For years, I’ve been watching San Diego Comic-Con like other people watch the Olympics. For 4 full days I am glued to my computer watching videos of celebrity panels, scanning my favorite geek-news outlets for breaking stories, and harshly judging the costume quality and construction on all of those “Best Cosplays of Comic-Con” lists.
Back in 2007, when I got married for 10 minutes, we had planned to go to Comic-Con for our honeymoon but it turned out to be too expensive and logistically complicated. I felt like my dream would always be out of reach. But, a few months ago, one of my best friends from high school just happened to accept a job offer in San Diego, and my nerd fantasy came back into sharp focus. Well, for a minute, until I realized that badges were sold out in MARCH, and then I didn’t get a spot in the May badge resale raffle. But, I didn’t care. I figured a few days on the streets of San Diego during Comic-Con might be good enough for now. BEST IDEA EVER.
I had been really bummed out about not getting a Comic-Con badge the legal and proper way, but within minutes of arriving in San Diego, we met some people in a bar who were willing to part with their 4-day badges for the last day… and away we went. Nobody checked at the door. Nobody cared who I was. Call me Sabrina.
I actually felt a little bad for them (well, not that bad). I have never seen a group of religious protesters be so politely ignored by a swarm of people in super hero outfits.
3. Comic-Con is ADORABLE. With the over-abundance of disturbingly creepy and scantily clad costumes (this bizarre couple met both criteria) I was actually really surprised how many young kids there were at Comic-Con. I wish more parents were that cool, because there is pretty much nothing cuter than watching a 6 year boy old spaz out about seeing a life size model of his idol made entirely out of Lego.
4. Every single thing in town is branded/sponsored. From the Always Sunny in Philadelphia pedi-cabs to this hilarious ladies’ room sign I found advertising the new “Bates Motel” TV series, if a vendor could get their hands on it, they did. This Breaking Bad tie-in with a local hat store struck me as being particularly brilliant.

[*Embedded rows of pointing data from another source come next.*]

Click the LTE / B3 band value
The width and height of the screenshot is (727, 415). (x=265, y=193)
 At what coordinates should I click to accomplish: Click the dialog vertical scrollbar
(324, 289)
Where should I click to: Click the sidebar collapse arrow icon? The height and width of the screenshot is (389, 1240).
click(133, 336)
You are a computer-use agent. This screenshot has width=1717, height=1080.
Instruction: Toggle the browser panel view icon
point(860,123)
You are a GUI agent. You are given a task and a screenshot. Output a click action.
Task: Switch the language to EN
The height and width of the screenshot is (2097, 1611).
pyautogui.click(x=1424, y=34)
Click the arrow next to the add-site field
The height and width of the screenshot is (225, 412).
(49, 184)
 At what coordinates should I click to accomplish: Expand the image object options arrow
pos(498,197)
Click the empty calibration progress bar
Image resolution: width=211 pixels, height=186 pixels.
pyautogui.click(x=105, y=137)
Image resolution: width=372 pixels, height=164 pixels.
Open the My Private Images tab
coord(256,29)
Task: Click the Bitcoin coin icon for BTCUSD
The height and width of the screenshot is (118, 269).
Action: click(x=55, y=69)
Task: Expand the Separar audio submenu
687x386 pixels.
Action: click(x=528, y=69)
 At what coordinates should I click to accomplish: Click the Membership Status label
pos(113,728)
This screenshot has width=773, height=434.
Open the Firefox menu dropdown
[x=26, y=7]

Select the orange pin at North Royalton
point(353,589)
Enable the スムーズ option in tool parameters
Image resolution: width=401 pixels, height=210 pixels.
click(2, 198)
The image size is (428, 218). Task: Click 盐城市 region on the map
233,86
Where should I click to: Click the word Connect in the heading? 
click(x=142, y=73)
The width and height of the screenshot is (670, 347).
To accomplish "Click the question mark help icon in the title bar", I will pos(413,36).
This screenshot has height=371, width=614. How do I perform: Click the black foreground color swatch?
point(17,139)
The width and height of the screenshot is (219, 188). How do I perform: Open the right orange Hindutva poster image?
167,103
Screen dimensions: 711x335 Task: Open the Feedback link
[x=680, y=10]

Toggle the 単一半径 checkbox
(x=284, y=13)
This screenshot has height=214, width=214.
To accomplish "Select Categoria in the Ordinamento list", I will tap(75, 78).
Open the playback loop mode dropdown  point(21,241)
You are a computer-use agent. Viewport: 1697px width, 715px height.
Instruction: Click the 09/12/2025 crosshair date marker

5. Lines… LINES EVERYWHERE… This is where we got into trouble with our illicit Comic-Con badges. Doing a con of this size correctly really requires an attack plan formulated over several days, or at least several hours. We didn’t even find the booth with the programs in it until the day was half over, and by that time we had lost our chance to get in on any of the celebrity panels (raffle for spots in line closes at 9 am). And by midday, anything that didn’t require a raffle spot had a line several blocks long. Sorry, “Game of Thrones Experience”… you’re not worth 2 hours of baking on the sidewalk.
6. Bring your costume A-game, get Comic-Con famous. I was a little worried that I would be the only one at Comic-Con not wearing a costume, and was relieved that only about 20% of con-goers were really committed to a whole day in a unitard or full-body make-up. However, if you do make the plunge, prepare to be assaulted by everyone and their grandma wanting to get their picture with you. This home-made Buzz Lightyear getup was my favorite costume from the con, but I also admired this guy’s total commitment to the physical fitness and grooming requirements of being off-duty Wolverine. I watched him for a good 10 minutes, just loitering in front of the convention center waiting for people to approach him.
7. Don’t get crushed under the weight of your own swag. And no, I don’t mean the kind of swag that Justin Beiber is always going on about. I mean that wherever you go at Comic-Con, people will hand you free stuff, and you will keep it because it seems special and important in the moment. By around 4 o’clock I couldn’t feel my arms because I had gathered so much crap in my backpack. Upon unloading it in my hotel room, I realized that most of it was garbage. Just because it’s free, doesn’t mean you need it. Be choosy about the swag you actually want to keep, and make sure you have a nice sturdy (and comfortable) vessel in which to tote your booty around. 7 am – 9 pm is a loooooong day to be laden down like a pack mule (especially if you’re wearing a full-on Batman suit).
8. Even if you can’t get into any of the panels, it’s still possible to have an emotionally scarring celebrity encounter. As we were walking to go wander around outside for a bit, a lifesize poster of a young Lou Ferrigno caught my eye. So of course I loudly say “Well, heloooooooo Lou Ferrigno,” only to turn my head to the left and see actual LOU FERRIGNO sitting at a table, scowling at me while he tried to make a phone call. I ran away in shame.
By 5 o’clock, we all wanted to pretty much die. It is physically and mentally exhausting to be fighting through wall-to-wall people on your feet for hours on end. Comic-Con is bright, noisy, and honestly, a little disappointing when you realize that everything you want to see is closed or has multiple hour long lines. That said, even getting a very limited taste of nerd paradise was intoxicating.
Now that I have friends in San Diego (because hotels during the con are both scarce and pricey), you can bet your ass that I’ll be starting my pre-planning for next year as soon as I get back. This time, with COSTUMES. What should I be?